Anikwa’s ancestors have lived in the Miami village of Kekionga for centuries.  James is the son of a trader who sells supplies to both the Native American community and the soldiers and their families who live inside the fort known as Fort Wayne. Salt is one of the most prized commodities for both sides of the stockade.

Such a peaceful picture changes when the British and Americans lay claim to the land of Anikwa’s forefathers.  Warring factions assemble. James’s father must close his trading post and move his family inside the fort.  The supply of salt ends abruptly for the Miami tribe.

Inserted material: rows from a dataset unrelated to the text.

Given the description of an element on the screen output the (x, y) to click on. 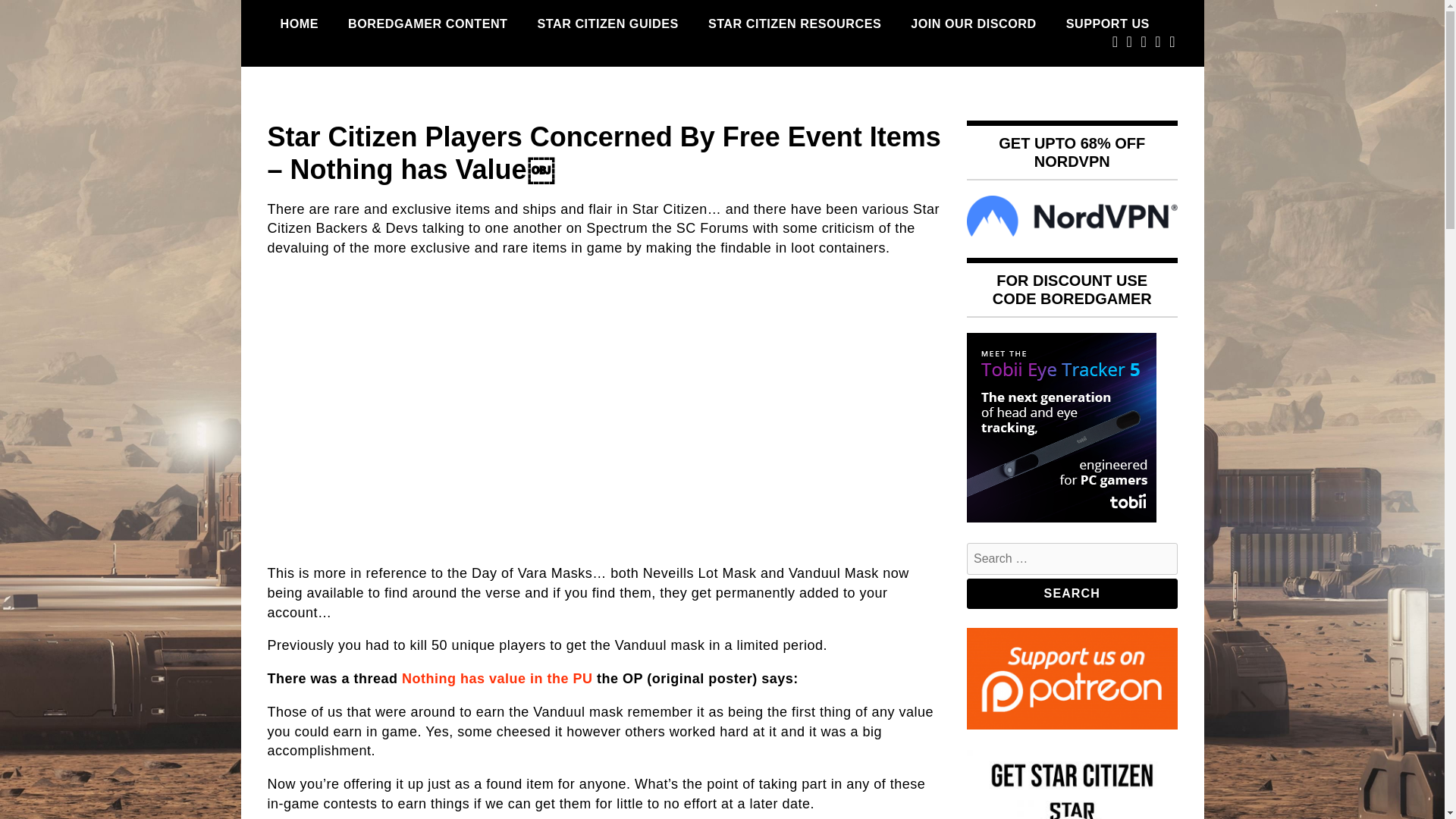
Search (1071, 593)
Nothing has value in the PU (496, 678)
JOIN OUR DISCORD (972, 23)
HOME (298, 23)
STAR CITIZEN GUIDES (607, 23)
BOREDGAMER CONTENT (427, 23)
SUPPORT US (1107, 23)
BoredGamer (350, 114)
STAR CITIZEN RESOURCES (794, 23)
Given the description of an element on the screen output the (x, y) to click on. 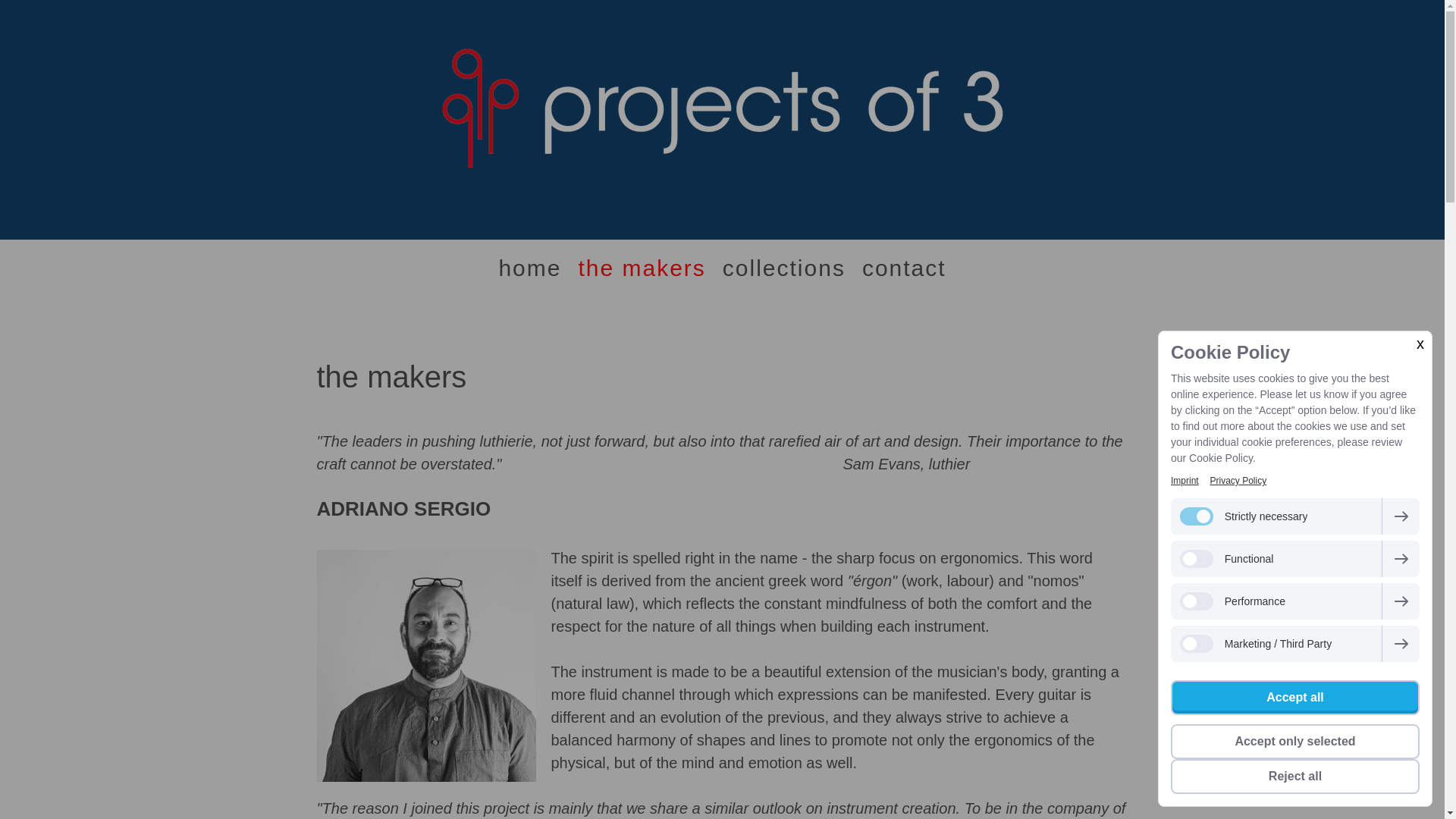
the makers (641, 267)
contact (904, 267)
home (529, 267)
collections (783, 267)
Given the description of an element on the screen output the (x, y) to click on. 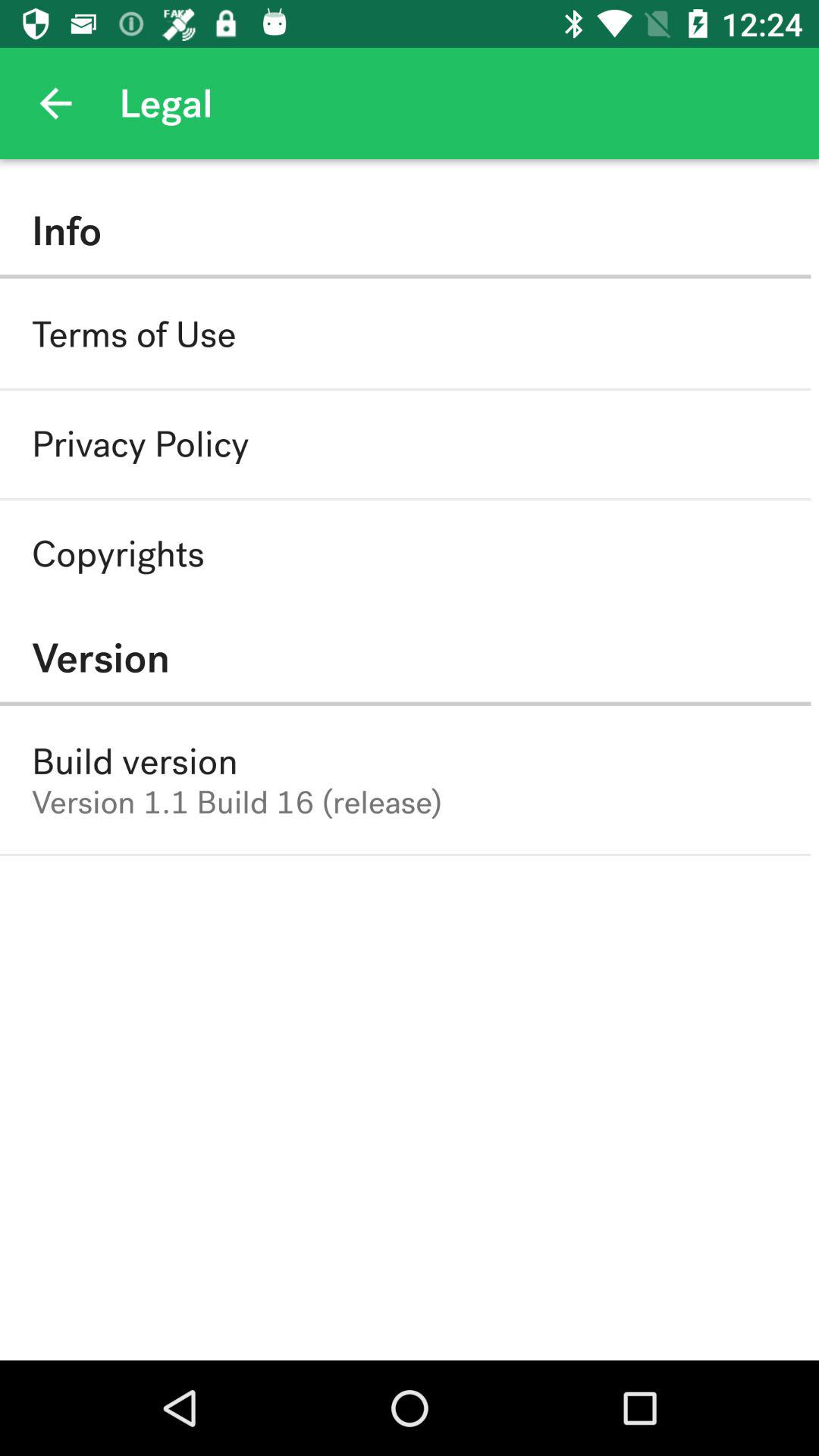
turn on item below terms of use (140, 444)
Given the description of an element on the screen output the (x, y) to click on. 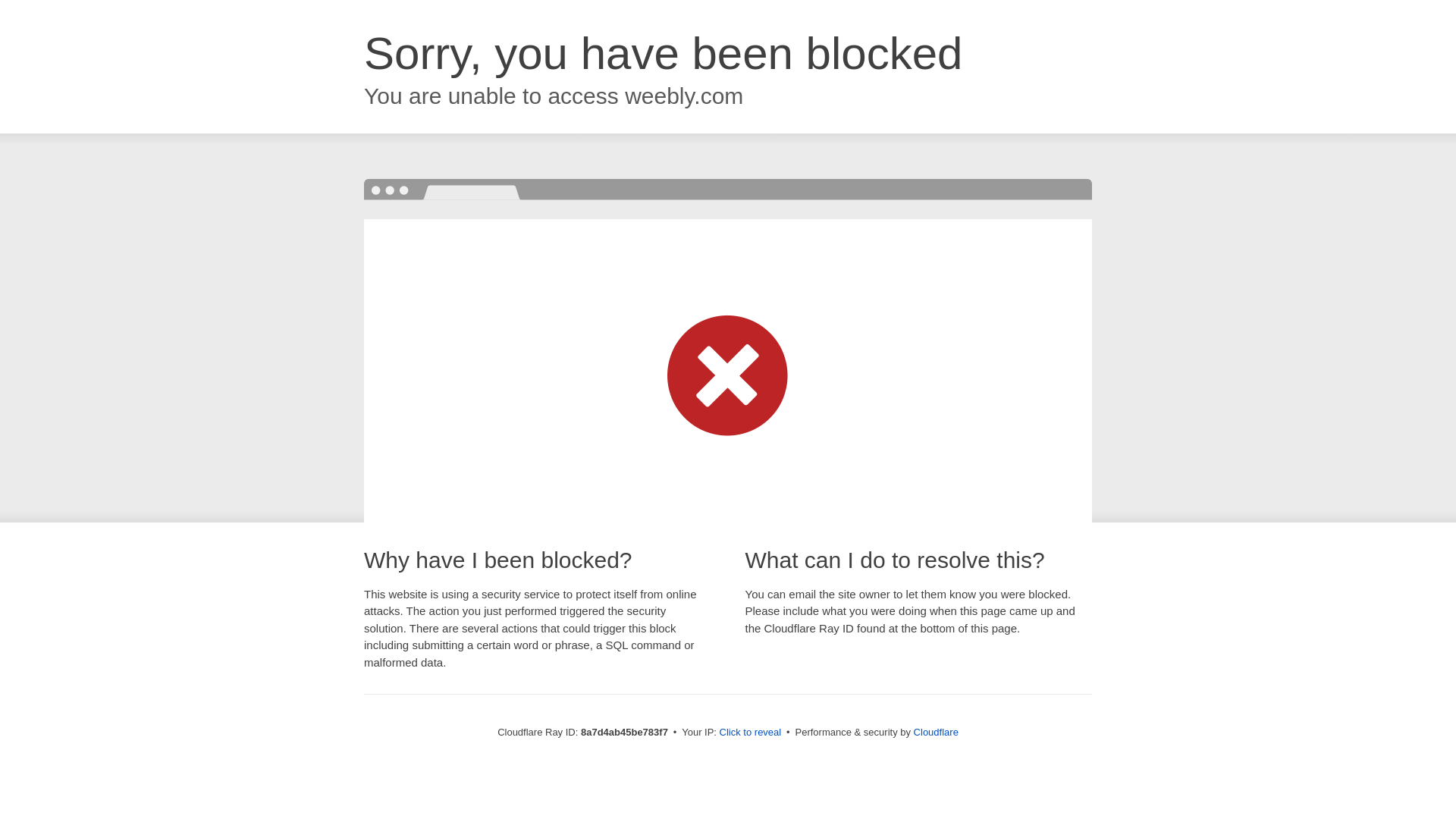
Cloudflare (936, 731)
Click to reveal (750, 732)
Given the description of an element on the screen output the (x, y) to click on. 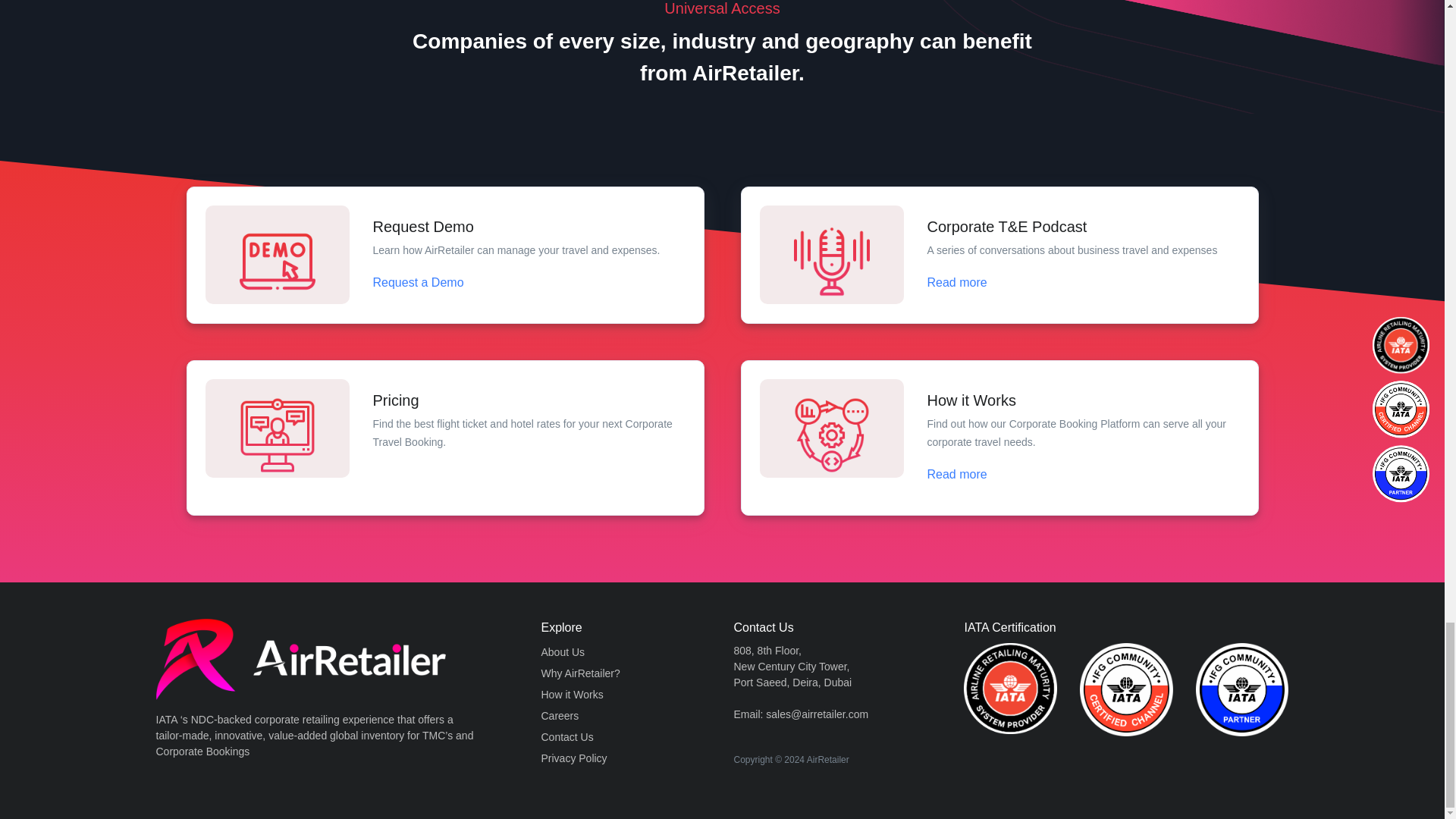
Read more (956, 282)
Read more (956, 473)
Request a Demo (417, 282)
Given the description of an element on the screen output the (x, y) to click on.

The boys, who are fictional, tell their stories in a distinct verse form. The author tells us Anikwa’s poems are “shaped like patterns of Miami ribbon work,” James’s poems began as an image of the stripes on an American flag. In the author’s words, “As I discovered the two voices, the pulse-like shape of Anikwa’s poems wove through the horizontal lines of James’s poems, and the two voices created something new that held the story as it opened out.” Here and there, as if to bring out the flavor of the boys’ friendship and surroundings, the author places poems about salt, how the deer leads man to find it, how man uses it, and how it tastes in the tears of those impacted by war.

Helen Frost is the award winning author of  Keesha’s House, a Michael L. Printz Honor Book, and Diamond Willow which won the Lee Bennett Hopkins Poetry Award. She lives in Fort Wayne, Indiana.
 
A glossary of Miami (Myaamia) words is included and the author gives credit and thanks to the Myaamia Center  a rich source of maps, language, and historical and cultural information located at Miami University in Oxford, Ohio.

This is a diverse book. I think we need more. What do you think?